If you’ve emailed us about a bug you’ve encountered with the EAP or beta versions of Schema Compare for Oracle, we probably asked you to send us a query snapshot of your databases. Here, I explain what a query snapshot is, and how it helps us fix your bug.

Problem 1: Debugging users’ bug reports

When we started the Schema Compare project, we knew we were going to get problems with users’ databases – configurations we hadn’t considered, features that weren’t installed, unicode issues, wierd dependencies… With SQL Compare, users are generally happy to send us a database backup that we can restore using a single RESTORE DATABASE command on our test servers and immediately reproduce the problem. Oracle, on the other hand, would be a lot more tricky.

As Oracle generally has a 1-to-1 mapping between instances and databases, any databases users sent would have to be restored to their own instance. Furthermore, the number of steps required to get a properly working database, and the size of most oracle databases, made it infeasible to ask every customer who came across a bug during our beta program to send us their databases. We also knew that there would be lots of issues with data security that would make it hard to get backups. So we needed an easier way to be able to debug customers issues and sort out what strange schema data Oracle was returning.

Problem 2: Test execution time

Another issue we knew we would have to solve was the execution time of the tests we would produce for the Schema Compare engine. Our initial prototype showed that querying the data dictionary for schema information was going to be slow (at least 15 seconds per database), and this is generally proportional to the size of the database. If you’re running thousands of tests on the same databases, each one registering separate schemas, not only would the tests would take hours and hours to run, but the test servers would be hammered senseless.

The solution

To solve these, we needed to be able to populate the schema of a database without actually connecting to it. Well, the IDataReader interface is the primary way we read data from an Oracle server. The data dictionary queries we use return their data in terms of simple strings and numbers, which we then process and reconstruct into an object model, and the results of these queries are identical for identical schemas. So, we can record the raw results of the queries once, and then replay these results to construct the same object model as many times as required without needing to actually connect to the original database.

This is what query snapshots do. They are binary files containing the raw unprocessed data we get back from the oracle server for all the queries we run on the data dictionary to get schema information. The core of the query snapshot generation takes the results of the IDataReader we get from running queries on Oracle, and passes the row data to a BinaryWriter that writes it straight to a file. The query snapshot can then be replayed to create the same object model; when the results of a specific query is needed by the population code, we can simply read the binary data stored in the file on disk and present it through an IDataReader wrapper. This is far faster than querying the server over the network, and allows us to run tests in a reasonable time.

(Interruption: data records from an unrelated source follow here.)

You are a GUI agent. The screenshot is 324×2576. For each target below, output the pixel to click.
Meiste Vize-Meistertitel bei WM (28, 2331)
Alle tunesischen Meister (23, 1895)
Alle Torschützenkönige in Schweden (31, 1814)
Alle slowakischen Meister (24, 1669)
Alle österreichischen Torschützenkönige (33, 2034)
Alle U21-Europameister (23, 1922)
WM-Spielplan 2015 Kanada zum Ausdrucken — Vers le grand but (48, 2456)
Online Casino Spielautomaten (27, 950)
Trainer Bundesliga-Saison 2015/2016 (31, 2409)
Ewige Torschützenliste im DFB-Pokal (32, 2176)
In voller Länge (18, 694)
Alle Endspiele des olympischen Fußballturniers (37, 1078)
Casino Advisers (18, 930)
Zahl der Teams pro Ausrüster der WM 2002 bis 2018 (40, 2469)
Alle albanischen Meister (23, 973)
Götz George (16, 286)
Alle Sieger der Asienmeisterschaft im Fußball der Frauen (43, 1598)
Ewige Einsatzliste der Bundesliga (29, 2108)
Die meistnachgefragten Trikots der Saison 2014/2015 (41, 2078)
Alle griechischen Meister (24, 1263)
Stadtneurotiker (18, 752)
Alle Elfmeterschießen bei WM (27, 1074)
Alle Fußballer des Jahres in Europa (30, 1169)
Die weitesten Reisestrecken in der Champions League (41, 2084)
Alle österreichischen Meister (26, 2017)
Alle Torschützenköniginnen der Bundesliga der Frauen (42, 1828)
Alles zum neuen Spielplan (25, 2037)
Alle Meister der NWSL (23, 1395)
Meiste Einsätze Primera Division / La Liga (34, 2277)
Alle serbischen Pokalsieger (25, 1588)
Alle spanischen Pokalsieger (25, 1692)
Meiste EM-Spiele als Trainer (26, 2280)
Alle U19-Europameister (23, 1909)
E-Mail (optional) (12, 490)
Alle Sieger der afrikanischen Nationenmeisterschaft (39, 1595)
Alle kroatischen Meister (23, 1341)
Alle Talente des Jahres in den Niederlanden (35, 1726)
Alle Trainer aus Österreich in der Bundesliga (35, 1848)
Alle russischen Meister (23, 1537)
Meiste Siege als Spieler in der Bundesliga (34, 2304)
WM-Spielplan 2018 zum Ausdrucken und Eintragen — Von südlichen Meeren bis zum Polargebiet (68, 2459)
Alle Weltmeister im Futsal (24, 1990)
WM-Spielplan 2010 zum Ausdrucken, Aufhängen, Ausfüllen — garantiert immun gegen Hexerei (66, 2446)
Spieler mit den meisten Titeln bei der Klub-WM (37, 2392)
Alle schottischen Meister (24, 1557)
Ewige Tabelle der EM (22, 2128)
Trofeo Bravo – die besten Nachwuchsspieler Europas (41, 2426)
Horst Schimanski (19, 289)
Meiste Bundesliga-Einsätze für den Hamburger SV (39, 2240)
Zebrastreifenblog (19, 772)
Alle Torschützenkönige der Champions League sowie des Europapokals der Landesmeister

They also allow us to easily debug a customers problem; using a simple snapshot generation program, users can generate a query snapshot that could be sent along with a bug report that we can immediately replay on our machines to let us debug the issue, rather than having to obtain database backups and restore databases to test systems. There are also far fewer problems with data security; query snapshots only contain schema information, which is generally less sensitive than table data.

Query snapshots implementation

However, actually implementing such a feature did have a couple of ‘gotchas’ to it. My second blog post detailed the development of the dependencies algorithm we use to ensure we get all the dependencies in the database, and that algorithm uses data from both databases to find all the needed objects – what database you’re comparing to affects what objects get populated from both databases.

We get information on these additional objects using an appropriate WHERE clause on all the population queries. So, in order to accurately replay the results of querying the live database, the query snapshot needs to be a snapshot of a comparison of two databases, not just populating a single database. Furthermore, although the code population queries (eg querying all_tab_cols to get column information) can simply be passed straight from the IDataReader to the BinaryWriter, we need to hook into and run the live dependencies algorithm while we’re creating the snapshot to ensure we get the same WHERE clauses, and the same query results, as if we were populating straight from a live system.

We also need to store the results of the dependencies queries themselves, as the resulting dependency graph is stored within the OracleDatabase object that is produced, and is later used to help order actions in synchronization scripts. This is significantly helped by the dependencies algorithm being a deterministic algorithm – given the same input, it will always return the same output. Therefore, when we’re replaying a query snapshot, and processing dependency information, we simply have to return the results of the queries in the order we got them from the live database, rather than trying to calculate the contents of all_dependencies on the fly.

Query snapshots are a significant feature in Schema Compare that really helps us to debug problems with the tool, as well as making our testers happier. Although not really user-visible, they are very useful to the development team to help us fix bugs in the product much faster than we otherwise would be able to.